_YOUR TASK_
Beginning with the line in which "Given: Click the" appears, transcribe each line word for word until the records end. Do not include pictures.

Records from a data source
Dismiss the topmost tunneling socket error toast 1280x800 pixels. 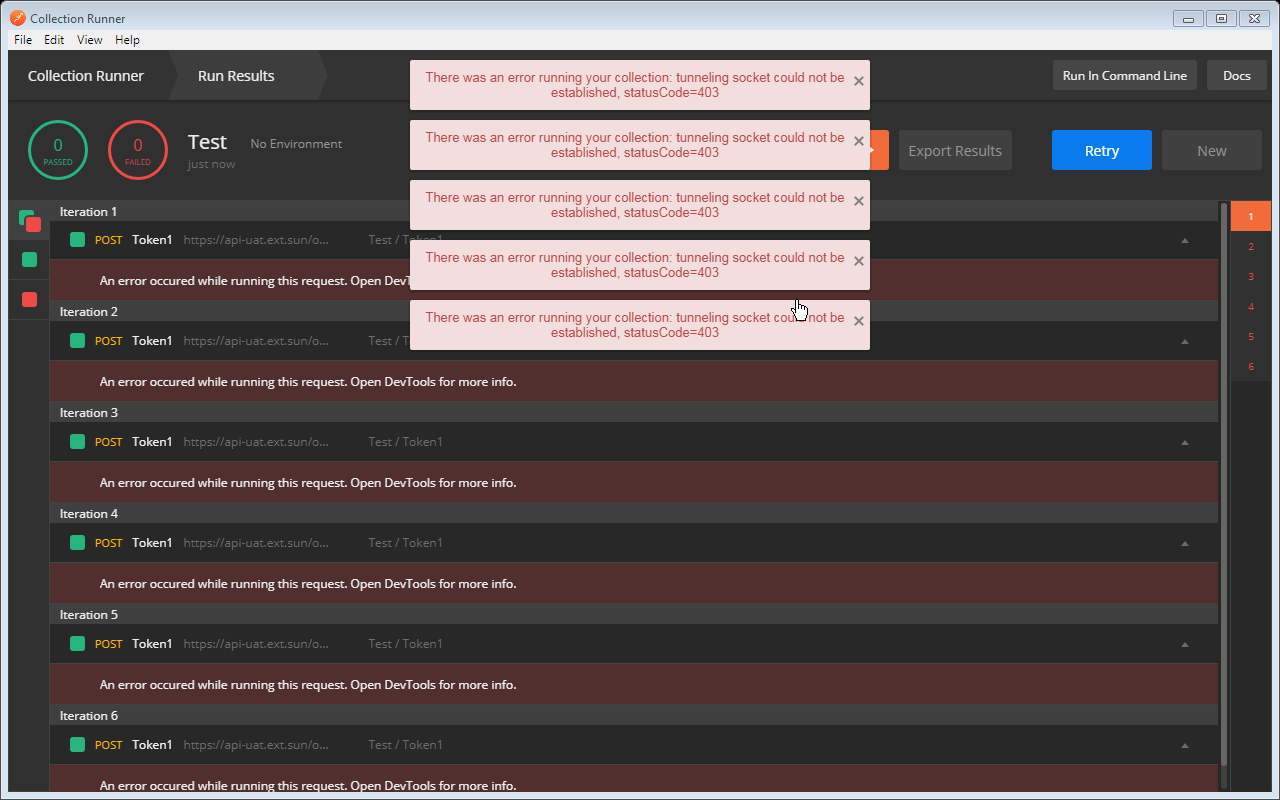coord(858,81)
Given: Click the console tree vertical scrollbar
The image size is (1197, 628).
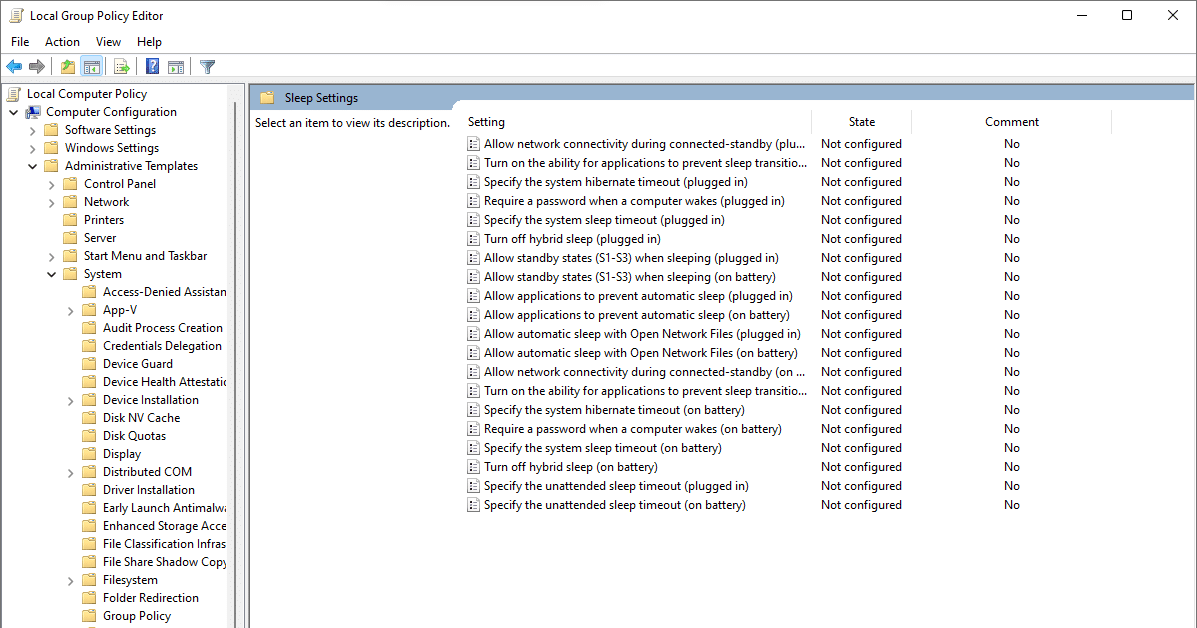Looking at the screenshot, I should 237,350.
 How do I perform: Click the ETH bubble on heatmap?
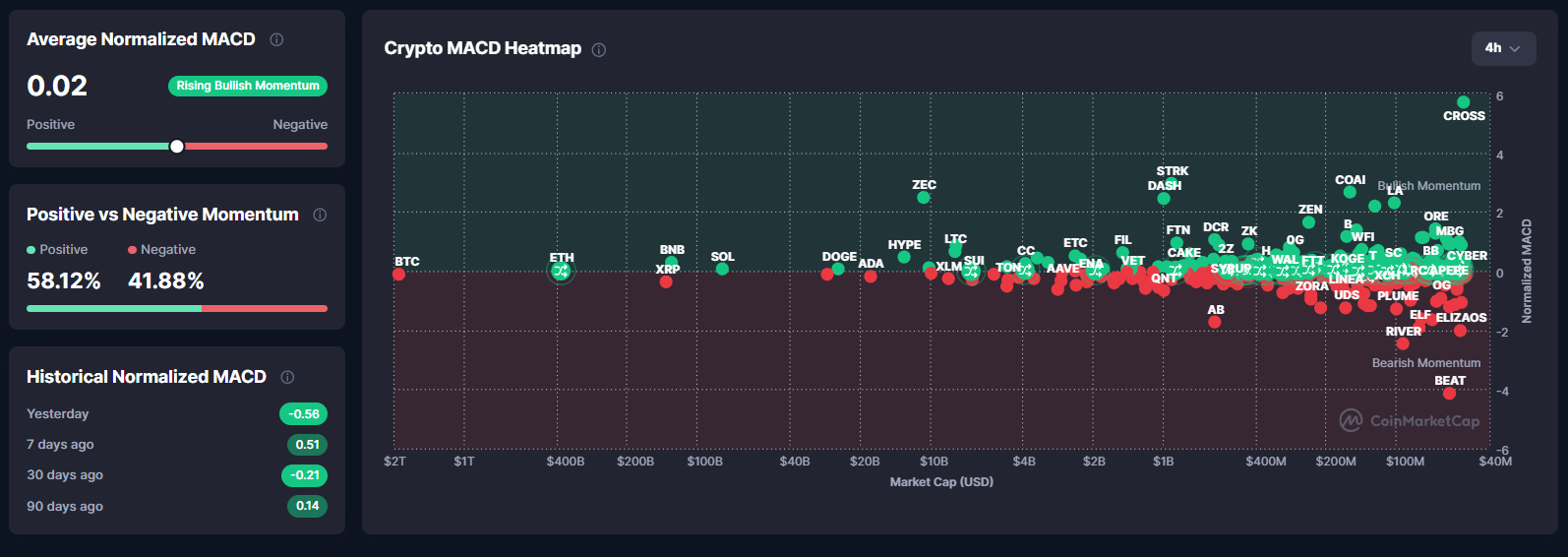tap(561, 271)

_EXERCISE OUTPUT_
Given: Click the console tree vertical scrollbar
The image size is (1197, 628).
Looking at the screenshot, I should 237,350.
 How do I perform: Click the ETH bubble on heatmap?
tap(561, 271)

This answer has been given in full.